Output the following data exactly.

[[ DATASET RECORDS open ]]

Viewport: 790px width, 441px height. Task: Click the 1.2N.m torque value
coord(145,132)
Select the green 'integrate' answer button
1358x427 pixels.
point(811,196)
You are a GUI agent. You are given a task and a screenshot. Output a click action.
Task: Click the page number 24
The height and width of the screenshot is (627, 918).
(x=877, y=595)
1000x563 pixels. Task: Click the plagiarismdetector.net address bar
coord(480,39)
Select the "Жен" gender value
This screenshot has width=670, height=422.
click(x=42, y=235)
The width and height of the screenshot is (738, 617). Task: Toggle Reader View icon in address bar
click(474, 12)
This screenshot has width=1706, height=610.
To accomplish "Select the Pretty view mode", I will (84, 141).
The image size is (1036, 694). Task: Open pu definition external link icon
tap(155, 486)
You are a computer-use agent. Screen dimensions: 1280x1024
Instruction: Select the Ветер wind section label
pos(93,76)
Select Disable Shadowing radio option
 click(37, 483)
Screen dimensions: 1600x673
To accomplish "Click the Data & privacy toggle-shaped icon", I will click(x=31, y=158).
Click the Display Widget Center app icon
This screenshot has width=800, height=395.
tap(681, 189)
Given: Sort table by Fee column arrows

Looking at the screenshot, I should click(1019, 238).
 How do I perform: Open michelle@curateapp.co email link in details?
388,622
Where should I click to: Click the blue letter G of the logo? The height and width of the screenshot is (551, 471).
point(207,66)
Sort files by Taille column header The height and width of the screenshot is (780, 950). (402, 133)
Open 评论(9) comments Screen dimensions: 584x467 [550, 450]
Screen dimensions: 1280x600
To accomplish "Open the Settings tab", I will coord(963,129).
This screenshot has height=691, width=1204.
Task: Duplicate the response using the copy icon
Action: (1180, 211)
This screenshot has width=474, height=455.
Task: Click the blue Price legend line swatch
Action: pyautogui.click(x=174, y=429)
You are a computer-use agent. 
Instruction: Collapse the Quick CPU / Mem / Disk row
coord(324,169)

[[ DATASET RECORDS closed ]]

__EXERCISE RESPONSE__:
Viewport: 790px width, 441px height. Task: Click the 1.2N.m torque value
coord(145,132)
Select the green 'integrate' answer button
1358x427 pixels.
point(811,196)
You are a GUI agent. You are given a task and a screenshot. Output a click action.
Task: Click the page number 24
The height and width of the screenshot is (627, 918).
(x=877, y=595)
1000x563 pixels. Task: Click the plagiarismdetector.net address bar
coord(480,39)
Select the "Жен" gender value
This screenshot has width=670, height=422.
click(x=42, y=235)
The width and height of the screenshot is (738, 617). Task: Toggle Reader View icon in address bar
click(474, 12)
This screenshot has width=1706, height=610.
To accomplish "Select the Pretty view mode", I will (84, 141).
The image size is (1036, 694). Task: Open pu definition external link icon
tap(155, 486)
You are a computer-use agent. Screen dimensions: 1280x1024
Instruction: Select the Ветер wind section label
pos(93,76)
Select Disable Shadowing radio option
 click(37, 483)
Screen dimensions: 1600x673
To accomplish "Click the Data & privacy toggle-shaped icon", I will click(x=31, y=158).
Click the Display Widget Center app icon
This screenshot has width=800, height=395.
tap(681, 189)
Given: Sort table by Fee column arrows

Looking at the screenshot, I should click(1019, 238).
 How do I perform: Open michelle@curateapp.co email link in details?
388,622
Where should I click to: Click the blue letter G of the logo? The height and width of the screenshot is (551, 471).
point(207,66)
Sort files by Taille column header The height and width of the screenshot is (780, 950). (402, 133)
Open 评论(9) comments Screen dimensions: 584x467 [550, 450]
Screen dimensions: 1280x600
To accomplish "Open the Settings tab", I will coord(963,129).
This screenshot has height=691, width=1204.
Task: Duplicate the response using the copy icon
Action: (1180, 211)
This screenshot has width=474, height=455.
Task: Click the blue Price legend line swatch
Action: pyautogui.click(x=174, y=429)
You are a computer-use agent. 
Instruction: Collapse the Quick CPU / Mem / Disk row
coord(324,169)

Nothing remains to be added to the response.